Fig. 2. DOT1L inhibition leads to selective loss in cell viability in AR-positive cells.

a Comparison of Half maximum inhibitory concentration (IC50) for EPZ in 6 prostate cancer cell lines. b (Top) Representative images of clonogenic assays performed for 6 prostate cancer cell lines treated with Vehicle or 10 μM of EPZ for 12 days from 3 independent experiments. (Bottom) Representative images of clonogenic assay in LNCaP cells treated with increasing doses of EPZ for 12 days from 3 independent experiments.
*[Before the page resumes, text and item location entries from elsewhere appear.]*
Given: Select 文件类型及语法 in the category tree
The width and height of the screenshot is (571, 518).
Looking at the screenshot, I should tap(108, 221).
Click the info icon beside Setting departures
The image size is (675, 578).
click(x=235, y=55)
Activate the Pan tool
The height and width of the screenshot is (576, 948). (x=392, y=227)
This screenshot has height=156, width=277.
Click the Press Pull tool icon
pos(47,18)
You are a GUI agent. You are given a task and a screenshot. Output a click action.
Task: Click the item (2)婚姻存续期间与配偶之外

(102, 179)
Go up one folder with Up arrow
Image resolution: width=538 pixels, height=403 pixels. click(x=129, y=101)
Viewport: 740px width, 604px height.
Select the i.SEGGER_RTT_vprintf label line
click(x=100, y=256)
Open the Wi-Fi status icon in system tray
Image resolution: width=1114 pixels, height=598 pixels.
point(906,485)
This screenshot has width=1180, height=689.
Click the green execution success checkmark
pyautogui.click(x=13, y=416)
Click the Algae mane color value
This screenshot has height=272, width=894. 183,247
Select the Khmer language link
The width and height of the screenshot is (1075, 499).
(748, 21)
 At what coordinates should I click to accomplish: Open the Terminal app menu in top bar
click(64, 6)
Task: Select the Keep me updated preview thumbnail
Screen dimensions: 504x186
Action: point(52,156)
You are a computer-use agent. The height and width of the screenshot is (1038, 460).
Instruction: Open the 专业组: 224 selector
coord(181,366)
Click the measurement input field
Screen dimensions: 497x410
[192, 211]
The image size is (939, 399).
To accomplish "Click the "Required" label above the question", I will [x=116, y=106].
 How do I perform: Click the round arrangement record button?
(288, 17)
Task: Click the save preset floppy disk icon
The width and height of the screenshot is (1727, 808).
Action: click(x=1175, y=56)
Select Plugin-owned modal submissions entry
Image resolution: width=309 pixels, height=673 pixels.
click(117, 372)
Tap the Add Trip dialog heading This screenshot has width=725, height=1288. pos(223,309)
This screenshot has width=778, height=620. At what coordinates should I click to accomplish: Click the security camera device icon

Colony formation assays performed in (c) C42B-ENZR cells treated with Vehicle or 10 μM EPZ for 12 days. (d) LNCaP cells treated with Vehicle or 10 μM EPZ5676 for 12 days. e LNCaP cells transduced with shControl or shDOT1L followed by clonogenic assays evaluated after 12 days. f PDX organoids were treated with Vehicle, EPZ (left) or shControl or shDOT1L (middle) and Vehicle or EPZ5676 (right). g LNCaP cells were treated in vitro with Vehicle or 10 μM EPZ and 2 million viable cells were injected subcutaneously in NOD-SCID mice and tumor growth was monitored (n = 5 per arm). h, i H3K79me2 western blot analysis performed after 8 days of treatment with Vehicle or EPZ with quantitation of protein levels. j H3K79me2 western blot analysis in LNCaP after 8 days of treatment with (top) Vehicle or EPZ5676, (bottom) shControl or shDOT1L (Representative experiment shown). k H3K79me2 western blot analysis in PDX organoids after 8 days of treatment with Vehicle or 1 μM EPZ. l Histogram of H3K79me2 tags (within 10 kb) centered on the TSS in LNCaP and PC3 Vehicle and EPZ-treated samples. ChIP-seq performed after cells were treated for 8 days with Vehicle or 1 μM EPZ. Statistical tests: p value determined by two-tailed Student’s t test (f–h). n = 5 (f, g) and n = 3 (h–j) independent experiments. Error bars represent S.E.M. *p < 0.05; **p < 0.01; ***p < 0.001; ****p < 0.0001.